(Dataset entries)
#####
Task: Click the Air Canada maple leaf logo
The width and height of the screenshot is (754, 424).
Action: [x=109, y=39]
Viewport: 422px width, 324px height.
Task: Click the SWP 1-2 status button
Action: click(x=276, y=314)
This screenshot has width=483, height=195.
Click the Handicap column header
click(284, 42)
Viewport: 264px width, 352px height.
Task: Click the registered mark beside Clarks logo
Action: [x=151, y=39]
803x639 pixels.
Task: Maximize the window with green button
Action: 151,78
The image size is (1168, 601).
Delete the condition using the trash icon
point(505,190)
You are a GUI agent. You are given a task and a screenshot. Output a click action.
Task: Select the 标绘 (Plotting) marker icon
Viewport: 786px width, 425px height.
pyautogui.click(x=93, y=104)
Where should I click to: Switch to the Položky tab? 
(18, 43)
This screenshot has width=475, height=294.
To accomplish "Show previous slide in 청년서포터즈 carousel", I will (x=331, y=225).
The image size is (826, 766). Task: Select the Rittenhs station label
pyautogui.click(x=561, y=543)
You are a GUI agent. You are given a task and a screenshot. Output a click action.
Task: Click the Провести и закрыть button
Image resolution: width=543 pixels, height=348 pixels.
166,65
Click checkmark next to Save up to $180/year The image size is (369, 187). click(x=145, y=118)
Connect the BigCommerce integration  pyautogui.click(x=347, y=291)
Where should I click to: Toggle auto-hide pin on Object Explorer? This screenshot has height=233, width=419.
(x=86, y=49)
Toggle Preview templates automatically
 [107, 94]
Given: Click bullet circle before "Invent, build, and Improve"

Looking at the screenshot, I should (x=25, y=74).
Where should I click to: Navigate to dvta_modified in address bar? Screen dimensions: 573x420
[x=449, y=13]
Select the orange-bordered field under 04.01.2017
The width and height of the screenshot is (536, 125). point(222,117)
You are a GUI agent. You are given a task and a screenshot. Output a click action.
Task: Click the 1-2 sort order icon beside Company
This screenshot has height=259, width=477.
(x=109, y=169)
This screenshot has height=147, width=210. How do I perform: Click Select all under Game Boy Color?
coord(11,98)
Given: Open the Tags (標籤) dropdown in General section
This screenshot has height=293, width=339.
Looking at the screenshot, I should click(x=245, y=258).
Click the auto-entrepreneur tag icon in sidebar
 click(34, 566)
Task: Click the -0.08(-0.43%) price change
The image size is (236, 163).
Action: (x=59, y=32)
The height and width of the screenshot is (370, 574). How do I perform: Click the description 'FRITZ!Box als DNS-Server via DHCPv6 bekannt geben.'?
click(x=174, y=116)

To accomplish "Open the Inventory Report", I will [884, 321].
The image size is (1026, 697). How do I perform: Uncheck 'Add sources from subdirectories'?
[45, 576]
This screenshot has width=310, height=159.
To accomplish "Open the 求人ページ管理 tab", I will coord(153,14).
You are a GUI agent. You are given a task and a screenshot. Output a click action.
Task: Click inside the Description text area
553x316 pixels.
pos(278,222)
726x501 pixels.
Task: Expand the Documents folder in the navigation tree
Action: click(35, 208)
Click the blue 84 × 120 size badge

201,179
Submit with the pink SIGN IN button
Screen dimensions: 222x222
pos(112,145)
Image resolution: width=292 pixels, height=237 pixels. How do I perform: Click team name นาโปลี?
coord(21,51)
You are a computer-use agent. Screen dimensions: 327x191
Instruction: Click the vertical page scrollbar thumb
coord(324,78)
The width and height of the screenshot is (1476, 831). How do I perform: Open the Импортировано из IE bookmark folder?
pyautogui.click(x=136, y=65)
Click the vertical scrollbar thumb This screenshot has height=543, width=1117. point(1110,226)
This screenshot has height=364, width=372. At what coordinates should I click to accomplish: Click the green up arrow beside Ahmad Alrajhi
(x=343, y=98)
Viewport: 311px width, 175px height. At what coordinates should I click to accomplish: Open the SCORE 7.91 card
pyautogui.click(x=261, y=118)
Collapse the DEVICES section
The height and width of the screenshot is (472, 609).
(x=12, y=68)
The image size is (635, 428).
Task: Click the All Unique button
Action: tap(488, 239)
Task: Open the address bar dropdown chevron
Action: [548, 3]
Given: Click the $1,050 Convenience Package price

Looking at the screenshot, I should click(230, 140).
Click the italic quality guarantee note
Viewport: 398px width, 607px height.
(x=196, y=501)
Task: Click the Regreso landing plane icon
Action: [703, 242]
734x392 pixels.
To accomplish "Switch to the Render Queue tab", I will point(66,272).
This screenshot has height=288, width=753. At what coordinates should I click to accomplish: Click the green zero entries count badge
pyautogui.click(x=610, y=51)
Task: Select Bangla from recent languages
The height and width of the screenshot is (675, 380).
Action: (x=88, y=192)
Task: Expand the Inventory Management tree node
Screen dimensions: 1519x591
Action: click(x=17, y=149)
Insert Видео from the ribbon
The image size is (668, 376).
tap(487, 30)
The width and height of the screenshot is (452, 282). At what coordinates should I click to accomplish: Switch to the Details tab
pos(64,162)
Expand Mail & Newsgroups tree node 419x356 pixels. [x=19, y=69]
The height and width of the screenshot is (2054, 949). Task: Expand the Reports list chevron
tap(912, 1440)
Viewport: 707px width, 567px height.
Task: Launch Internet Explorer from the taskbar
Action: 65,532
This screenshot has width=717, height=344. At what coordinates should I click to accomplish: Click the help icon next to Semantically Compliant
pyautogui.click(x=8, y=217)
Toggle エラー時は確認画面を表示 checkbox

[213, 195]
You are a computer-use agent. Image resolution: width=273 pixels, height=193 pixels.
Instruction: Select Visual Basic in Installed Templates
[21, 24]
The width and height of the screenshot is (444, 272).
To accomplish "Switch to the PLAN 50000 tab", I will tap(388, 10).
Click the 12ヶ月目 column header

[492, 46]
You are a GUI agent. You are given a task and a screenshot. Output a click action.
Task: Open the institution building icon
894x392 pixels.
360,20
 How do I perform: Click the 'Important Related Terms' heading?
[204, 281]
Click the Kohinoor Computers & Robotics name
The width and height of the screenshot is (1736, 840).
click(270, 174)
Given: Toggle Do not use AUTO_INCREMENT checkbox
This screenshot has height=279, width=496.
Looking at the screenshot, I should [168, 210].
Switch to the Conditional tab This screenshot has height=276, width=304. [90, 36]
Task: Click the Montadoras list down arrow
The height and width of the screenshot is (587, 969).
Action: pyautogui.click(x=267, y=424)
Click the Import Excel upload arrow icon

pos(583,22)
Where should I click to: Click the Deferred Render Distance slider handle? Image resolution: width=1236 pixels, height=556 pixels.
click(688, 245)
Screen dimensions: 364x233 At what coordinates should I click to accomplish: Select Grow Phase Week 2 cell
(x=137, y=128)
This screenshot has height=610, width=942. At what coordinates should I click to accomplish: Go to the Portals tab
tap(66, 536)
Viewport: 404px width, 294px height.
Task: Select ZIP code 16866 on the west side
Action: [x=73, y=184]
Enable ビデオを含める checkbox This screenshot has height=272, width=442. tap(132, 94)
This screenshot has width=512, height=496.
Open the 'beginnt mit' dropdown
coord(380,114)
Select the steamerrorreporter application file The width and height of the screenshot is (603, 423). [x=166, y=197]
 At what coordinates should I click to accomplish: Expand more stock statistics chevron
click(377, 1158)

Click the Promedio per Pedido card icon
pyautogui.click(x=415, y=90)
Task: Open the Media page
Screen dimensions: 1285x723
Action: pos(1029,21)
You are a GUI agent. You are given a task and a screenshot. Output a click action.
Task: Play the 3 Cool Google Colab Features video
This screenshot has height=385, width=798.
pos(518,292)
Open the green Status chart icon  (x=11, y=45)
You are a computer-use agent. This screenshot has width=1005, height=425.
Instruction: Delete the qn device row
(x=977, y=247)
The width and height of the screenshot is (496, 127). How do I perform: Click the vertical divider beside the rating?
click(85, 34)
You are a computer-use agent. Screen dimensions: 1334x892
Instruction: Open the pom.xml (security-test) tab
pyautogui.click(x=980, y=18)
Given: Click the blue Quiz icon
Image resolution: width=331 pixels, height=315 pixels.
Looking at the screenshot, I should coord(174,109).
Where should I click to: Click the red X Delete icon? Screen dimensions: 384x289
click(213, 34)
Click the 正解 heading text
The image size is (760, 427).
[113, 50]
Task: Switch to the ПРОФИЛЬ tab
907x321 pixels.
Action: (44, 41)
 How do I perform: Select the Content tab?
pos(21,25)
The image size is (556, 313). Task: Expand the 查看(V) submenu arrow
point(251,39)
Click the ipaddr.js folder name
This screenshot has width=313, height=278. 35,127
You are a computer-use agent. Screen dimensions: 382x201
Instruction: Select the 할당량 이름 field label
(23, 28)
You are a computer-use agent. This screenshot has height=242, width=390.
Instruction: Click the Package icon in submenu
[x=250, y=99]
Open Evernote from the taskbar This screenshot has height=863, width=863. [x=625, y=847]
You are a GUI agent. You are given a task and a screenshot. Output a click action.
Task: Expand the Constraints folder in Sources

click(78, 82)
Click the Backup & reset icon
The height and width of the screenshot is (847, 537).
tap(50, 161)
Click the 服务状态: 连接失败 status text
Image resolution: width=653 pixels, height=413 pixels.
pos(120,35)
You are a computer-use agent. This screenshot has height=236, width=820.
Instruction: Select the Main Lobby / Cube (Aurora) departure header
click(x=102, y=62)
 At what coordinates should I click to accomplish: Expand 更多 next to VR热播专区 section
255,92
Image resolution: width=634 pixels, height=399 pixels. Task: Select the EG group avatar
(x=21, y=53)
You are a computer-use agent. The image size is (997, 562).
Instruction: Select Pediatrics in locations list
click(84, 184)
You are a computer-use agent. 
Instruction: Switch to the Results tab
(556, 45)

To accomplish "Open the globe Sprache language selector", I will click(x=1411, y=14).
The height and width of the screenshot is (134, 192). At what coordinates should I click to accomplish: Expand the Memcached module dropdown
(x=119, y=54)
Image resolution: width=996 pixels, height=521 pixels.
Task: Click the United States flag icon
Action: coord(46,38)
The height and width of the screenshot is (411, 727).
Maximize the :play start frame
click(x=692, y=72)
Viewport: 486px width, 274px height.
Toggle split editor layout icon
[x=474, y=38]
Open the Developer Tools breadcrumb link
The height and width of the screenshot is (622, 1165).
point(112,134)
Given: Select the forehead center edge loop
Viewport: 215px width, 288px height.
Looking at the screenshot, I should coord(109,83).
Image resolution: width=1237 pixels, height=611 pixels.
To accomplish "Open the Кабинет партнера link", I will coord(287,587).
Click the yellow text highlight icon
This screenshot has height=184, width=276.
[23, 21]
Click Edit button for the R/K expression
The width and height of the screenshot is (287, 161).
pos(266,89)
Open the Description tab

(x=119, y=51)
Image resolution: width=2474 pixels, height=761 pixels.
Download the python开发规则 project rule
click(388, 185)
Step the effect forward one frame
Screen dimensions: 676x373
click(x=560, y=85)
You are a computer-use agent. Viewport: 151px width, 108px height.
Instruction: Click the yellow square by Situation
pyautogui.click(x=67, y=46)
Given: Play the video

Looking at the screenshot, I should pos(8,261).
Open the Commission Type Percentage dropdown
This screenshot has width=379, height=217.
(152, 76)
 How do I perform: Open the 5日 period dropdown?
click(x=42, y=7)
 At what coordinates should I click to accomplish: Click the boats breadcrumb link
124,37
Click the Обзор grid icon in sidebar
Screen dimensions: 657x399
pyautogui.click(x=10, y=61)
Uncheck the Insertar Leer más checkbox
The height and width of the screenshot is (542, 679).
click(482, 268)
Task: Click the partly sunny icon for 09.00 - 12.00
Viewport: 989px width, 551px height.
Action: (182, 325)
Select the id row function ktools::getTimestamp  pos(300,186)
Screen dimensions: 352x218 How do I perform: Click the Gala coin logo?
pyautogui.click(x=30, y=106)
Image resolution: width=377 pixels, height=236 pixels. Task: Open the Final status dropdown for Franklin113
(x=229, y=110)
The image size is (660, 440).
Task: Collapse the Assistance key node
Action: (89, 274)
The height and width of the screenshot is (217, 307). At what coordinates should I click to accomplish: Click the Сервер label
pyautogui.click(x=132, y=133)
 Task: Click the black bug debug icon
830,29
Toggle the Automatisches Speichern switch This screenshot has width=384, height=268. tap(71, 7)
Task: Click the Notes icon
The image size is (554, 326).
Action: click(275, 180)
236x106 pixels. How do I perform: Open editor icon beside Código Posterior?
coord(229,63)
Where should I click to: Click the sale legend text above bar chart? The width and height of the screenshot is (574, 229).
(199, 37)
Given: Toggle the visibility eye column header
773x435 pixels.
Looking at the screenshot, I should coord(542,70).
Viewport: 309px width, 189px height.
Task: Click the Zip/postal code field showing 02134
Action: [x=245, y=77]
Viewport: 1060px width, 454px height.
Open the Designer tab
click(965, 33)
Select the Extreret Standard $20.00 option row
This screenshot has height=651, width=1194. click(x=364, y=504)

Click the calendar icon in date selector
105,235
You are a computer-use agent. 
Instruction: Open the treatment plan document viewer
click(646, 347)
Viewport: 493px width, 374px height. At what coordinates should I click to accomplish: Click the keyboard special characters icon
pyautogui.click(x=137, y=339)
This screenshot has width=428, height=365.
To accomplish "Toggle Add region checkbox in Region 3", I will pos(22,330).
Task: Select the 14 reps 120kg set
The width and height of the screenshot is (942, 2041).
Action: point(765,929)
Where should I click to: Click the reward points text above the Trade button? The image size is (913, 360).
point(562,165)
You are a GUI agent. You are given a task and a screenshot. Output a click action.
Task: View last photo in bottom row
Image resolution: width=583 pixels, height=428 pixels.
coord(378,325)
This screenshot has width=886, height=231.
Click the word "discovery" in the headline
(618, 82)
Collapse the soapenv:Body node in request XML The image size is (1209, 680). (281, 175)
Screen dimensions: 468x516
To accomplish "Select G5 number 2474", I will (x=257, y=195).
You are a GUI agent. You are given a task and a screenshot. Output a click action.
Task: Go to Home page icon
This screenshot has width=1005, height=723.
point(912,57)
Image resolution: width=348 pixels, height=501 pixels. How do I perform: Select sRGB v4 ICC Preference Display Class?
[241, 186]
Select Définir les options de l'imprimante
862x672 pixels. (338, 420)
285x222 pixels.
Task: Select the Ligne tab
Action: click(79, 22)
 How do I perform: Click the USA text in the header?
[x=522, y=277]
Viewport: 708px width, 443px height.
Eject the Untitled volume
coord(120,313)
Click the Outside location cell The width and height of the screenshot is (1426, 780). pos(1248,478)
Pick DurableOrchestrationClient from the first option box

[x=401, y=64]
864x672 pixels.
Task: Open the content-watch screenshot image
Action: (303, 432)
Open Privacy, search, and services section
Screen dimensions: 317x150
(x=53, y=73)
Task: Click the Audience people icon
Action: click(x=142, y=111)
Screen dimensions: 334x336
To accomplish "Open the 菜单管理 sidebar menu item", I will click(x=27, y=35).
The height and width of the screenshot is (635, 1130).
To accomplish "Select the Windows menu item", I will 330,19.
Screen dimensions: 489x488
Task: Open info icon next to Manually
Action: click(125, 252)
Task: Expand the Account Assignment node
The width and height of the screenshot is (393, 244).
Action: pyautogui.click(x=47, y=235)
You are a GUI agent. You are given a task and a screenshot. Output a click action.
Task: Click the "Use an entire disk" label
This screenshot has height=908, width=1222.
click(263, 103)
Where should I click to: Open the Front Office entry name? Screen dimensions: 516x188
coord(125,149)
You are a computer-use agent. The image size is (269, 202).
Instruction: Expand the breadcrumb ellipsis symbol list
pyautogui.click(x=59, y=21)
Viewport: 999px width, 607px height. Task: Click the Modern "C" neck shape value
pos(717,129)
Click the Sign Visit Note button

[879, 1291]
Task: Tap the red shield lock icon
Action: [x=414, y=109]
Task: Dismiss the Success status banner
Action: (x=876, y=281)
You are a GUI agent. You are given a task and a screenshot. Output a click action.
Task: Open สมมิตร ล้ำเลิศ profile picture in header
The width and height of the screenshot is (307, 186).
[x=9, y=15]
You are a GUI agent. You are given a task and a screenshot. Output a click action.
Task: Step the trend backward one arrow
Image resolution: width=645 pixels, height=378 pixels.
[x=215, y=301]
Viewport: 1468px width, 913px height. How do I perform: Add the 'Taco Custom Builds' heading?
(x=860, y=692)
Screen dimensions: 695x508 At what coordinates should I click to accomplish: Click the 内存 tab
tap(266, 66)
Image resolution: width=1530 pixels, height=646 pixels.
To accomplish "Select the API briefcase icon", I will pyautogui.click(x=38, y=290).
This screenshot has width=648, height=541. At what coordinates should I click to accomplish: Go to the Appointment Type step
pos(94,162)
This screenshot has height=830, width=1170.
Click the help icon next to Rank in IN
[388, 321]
#####
WHAT THE TASK REQUIRES | Only the lines containing the string "Inventory" are needed; pull them out of the records.

EXERCISE ANSWER |
To accomplish "Open the Inventory Report", I will [884, 321].
Task: Expand the Inventory Management tree node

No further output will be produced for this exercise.